VNS3 HA Plugin
The high availability plugin runs on 2 VNS3 controllers in primary/secondary modes. In the event of VNS3 controller failure, the secondary controller will assume the routes of the primary controller. It does this by the following:
- Updating cloud route tables to send traffic to the secondary
- Updating the secondary VNS3 routes with the primary VNS3 controller’s routes to ensure mesh routing is still available
This is assuming the following architecture: You have 2 VNS3 controllers that are running in a peered configuration. This diagram shows 4 controllers, a primary/secondary pair running on either side of a multi-cloud bridge.
- 4 VNS3 Controllers configured in a Peered Mesh.
- Each VNS3 Controller running the HA plugin in the appropriate mode with the appropriate IAM role policy or Azure permissions.
- Azure route table has AWS available CIDRs routed to VNS3 primary to traverse the bridge. And likewise in AWS.

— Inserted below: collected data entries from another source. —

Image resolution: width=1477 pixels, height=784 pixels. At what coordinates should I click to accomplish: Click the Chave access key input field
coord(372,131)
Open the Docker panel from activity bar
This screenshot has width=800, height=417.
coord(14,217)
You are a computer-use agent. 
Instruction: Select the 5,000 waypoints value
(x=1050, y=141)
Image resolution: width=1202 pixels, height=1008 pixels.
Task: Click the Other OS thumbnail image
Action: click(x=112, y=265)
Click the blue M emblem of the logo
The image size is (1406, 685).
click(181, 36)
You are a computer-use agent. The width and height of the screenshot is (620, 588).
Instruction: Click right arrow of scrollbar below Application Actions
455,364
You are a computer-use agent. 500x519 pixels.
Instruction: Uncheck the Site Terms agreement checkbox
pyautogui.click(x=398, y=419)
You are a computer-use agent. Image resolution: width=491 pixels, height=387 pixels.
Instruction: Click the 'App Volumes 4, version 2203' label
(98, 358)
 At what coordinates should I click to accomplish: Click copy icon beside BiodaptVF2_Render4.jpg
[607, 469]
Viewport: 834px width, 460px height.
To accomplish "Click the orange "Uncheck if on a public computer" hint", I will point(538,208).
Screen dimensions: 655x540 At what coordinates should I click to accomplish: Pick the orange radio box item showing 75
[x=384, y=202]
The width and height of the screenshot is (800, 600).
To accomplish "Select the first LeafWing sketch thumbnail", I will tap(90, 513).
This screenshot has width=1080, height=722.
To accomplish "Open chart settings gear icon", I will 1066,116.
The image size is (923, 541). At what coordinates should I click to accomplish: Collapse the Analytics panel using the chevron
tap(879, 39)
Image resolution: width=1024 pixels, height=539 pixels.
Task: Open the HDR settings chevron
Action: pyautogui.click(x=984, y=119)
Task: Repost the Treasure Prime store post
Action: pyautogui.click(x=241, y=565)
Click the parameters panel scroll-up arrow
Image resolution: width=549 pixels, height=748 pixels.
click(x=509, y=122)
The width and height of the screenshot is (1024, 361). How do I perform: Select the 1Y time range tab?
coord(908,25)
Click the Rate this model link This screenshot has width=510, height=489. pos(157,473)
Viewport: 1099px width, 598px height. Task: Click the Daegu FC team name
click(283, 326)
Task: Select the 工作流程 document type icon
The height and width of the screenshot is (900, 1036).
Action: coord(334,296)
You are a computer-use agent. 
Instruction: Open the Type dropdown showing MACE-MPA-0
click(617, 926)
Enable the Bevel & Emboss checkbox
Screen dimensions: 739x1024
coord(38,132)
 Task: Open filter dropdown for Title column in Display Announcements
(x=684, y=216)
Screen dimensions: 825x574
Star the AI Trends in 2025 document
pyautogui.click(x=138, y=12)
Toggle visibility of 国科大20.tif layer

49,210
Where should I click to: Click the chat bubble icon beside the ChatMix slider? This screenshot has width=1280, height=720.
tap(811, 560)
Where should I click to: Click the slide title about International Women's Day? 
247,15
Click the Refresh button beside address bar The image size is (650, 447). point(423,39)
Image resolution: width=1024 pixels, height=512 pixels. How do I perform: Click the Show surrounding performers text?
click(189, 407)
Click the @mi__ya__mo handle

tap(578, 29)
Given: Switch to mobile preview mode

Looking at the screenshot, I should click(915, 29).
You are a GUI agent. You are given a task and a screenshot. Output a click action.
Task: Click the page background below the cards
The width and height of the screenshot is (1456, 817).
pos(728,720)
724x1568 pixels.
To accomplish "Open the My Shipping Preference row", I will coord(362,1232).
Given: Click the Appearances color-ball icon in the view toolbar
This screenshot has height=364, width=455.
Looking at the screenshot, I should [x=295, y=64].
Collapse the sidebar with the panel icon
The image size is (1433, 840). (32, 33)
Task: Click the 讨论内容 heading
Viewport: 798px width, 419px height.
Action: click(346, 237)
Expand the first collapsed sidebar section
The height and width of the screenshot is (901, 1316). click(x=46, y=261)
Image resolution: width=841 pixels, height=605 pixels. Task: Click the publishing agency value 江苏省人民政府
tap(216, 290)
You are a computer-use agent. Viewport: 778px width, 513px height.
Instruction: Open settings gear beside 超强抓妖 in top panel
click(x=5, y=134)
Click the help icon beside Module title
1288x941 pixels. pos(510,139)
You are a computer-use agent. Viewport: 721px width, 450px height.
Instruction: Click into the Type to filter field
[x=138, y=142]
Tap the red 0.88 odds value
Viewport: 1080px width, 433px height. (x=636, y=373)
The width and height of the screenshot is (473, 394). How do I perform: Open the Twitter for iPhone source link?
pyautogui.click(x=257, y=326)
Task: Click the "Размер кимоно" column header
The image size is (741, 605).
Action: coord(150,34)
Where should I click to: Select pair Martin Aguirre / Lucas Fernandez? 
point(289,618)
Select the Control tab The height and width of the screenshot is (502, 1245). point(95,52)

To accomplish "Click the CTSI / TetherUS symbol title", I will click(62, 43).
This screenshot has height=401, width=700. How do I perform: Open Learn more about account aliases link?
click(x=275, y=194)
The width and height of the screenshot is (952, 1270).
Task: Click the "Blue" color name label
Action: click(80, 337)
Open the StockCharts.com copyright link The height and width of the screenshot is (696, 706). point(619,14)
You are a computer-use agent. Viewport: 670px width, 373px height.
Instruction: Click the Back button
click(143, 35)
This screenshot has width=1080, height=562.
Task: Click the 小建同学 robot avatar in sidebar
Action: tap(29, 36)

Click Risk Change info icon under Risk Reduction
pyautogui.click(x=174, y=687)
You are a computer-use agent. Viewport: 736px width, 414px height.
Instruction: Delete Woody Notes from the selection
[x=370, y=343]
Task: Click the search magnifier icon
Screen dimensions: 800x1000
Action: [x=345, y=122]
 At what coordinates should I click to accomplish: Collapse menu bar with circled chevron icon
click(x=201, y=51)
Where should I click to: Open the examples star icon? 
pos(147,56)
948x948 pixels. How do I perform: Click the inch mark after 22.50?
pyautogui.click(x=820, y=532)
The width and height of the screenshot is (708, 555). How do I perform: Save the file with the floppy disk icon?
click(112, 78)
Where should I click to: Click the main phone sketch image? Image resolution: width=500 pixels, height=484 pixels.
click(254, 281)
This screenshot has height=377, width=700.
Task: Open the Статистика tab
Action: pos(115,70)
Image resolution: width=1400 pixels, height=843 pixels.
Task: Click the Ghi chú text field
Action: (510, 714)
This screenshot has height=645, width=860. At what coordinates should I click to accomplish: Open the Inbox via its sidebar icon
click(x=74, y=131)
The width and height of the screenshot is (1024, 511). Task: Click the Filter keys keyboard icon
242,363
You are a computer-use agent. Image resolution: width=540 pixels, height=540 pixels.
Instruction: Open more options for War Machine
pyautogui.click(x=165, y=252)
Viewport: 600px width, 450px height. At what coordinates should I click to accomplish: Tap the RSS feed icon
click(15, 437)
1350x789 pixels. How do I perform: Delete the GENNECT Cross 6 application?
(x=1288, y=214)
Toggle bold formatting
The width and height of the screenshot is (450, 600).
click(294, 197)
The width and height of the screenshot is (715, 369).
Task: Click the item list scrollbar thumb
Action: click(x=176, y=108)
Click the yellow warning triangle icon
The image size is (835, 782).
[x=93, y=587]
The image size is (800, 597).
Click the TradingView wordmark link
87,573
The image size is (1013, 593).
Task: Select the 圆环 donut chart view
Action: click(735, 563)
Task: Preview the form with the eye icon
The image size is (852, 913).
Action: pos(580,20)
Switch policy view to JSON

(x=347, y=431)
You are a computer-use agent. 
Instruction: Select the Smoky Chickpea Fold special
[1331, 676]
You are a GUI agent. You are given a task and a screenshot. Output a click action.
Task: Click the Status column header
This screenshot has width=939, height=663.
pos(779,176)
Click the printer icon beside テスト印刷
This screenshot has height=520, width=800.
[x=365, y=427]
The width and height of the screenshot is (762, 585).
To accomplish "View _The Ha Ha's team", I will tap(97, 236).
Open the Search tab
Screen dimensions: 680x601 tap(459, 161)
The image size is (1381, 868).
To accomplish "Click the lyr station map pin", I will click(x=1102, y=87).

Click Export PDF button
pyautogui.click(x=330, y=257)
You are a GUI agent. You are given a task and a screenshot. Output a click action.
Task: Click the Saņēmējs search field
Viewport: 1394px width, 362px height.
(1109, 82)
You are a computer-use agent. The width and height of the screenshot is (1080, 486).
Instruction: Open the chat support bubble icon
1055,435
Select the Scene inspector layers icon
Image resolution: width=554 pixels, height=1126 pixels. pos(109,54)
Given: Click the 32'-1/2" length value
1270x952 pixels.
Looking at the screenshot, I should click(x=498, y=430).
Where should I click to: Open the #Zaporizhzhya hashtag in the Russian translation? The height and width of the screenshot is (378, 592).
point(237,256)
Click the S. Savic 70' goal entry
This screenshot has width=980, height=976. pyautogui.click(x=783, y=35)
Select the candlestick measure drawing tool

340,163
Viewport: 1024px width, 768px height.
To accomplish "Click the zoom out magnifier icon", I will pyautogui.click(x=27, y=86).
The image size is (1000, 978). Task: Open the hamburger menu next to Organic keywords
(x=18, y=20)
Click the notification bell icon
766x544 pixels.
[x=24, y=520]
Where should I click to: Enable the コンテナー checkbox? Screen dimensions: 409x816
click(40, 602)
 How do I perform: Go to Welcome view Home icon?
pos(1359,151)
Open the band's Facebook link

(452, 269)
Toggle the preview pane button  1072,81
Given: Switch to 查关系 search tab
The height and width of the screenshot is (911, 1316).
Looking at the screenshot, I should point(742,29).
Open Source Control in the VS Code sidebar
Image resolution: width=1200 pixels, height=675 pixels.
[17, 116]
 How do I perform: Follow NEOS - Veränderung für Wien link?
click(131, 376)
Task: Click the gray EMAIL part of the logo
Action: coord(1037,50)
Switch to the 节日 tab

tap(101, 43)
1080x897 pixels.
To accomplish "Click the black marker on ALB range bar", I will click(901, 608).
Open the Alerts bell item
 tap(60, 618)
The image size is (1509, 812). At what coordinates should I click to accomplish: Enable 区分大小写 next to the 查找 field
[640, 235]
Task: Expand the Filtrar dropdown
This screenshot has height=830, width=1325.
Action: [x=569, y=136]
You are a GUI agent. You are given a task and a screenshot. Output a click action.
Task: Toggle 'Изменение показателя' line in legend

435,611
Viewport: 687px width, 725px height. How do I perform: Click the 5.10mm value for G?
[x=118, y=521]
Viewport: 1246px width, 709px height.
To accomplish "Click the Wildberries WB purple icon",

- Failover even triggers secondary taking over all cloud and bridge routing.
Image downloads
The Plugin Manager is an alpha feature that allows easier management of your plugins via the VNS3 Console.
Definitions
- HA Plugin: Plugin image that can run in various modes. This plugin runs availability tests against VNS3 controllers in a primary/secondary setup. In the event of a controller failure, the secondary will update the cloud route table and assume the routes of the failed VNS3 controller such that cloud network routing and VNS3 mesh routing is still available
- Primary Mode: This mode only handles updating routing on the cloud route table. It can run in either AWS, Azure or a virtualized environment such as VMWare
- Secondary Mode: This mode handles updating the cloud route table and assuming the VNS3 routes from the primary controller when it fails.
- Failover Event: VNS3 VM instance failure
- Underlay IP: The primary (or secondary) private IP address of the VNS3 instance as configured
- Overlay IP: The VNS3 controller IP address on the VNS3 overlay network. This can be obtained from the VNS3 status page as Controller Overlay IP.
Permissions
The VNS3 controller will require certain cloud permissions to be able to update the cloud route tables.
AWS permissions
Actions:
- ec2:DescribeRouteTables
- ec2:DescribeInstances
- ec2:ReplaceRoute
Resource:
- VNS3 Controllers
- VPC
- Route Tables
Azure permissions
Permissions:actions:
- Microsoft.Compute/virtualMachines/read
- Microsoft.Network/networkInterfaces/read
- Microsoft.Network/virtualNetworks/read
- Microsoft.Network/publicIPAddresses/read
- Microsoft.Network/routeTables/read
- Microsoft.Network/routeTables/routes/read
- Microsoft.Network/routeTables/routes/write
Scope:
- Resource group for the VNS3 controllers
Configuration
You can configure the HA plugin via a configuration file or via environment variables. If using environment variables, you would prepend the variables with HAENV_. If using the configuration file at /opt/hacontainer/conf/vars.yml, you would use yaml format without the HAENV prefix.
Variables
Primary Mode Variables
Primary mode accepts the following variables:
- mode: primary
- cloud: aws or azure
- peer_public_ip: Public IP address of secondary VNS3 controller
- sleep_time: number of seconds to wait in between checking to see if it is the primary and assuming all routes. default is 15.
Secondary Mode Variables
Secondary mode accepts the following variables:
- mode: secondary
- cloud: aws, azure or overlay (if overlay, only updates VNS3 routes)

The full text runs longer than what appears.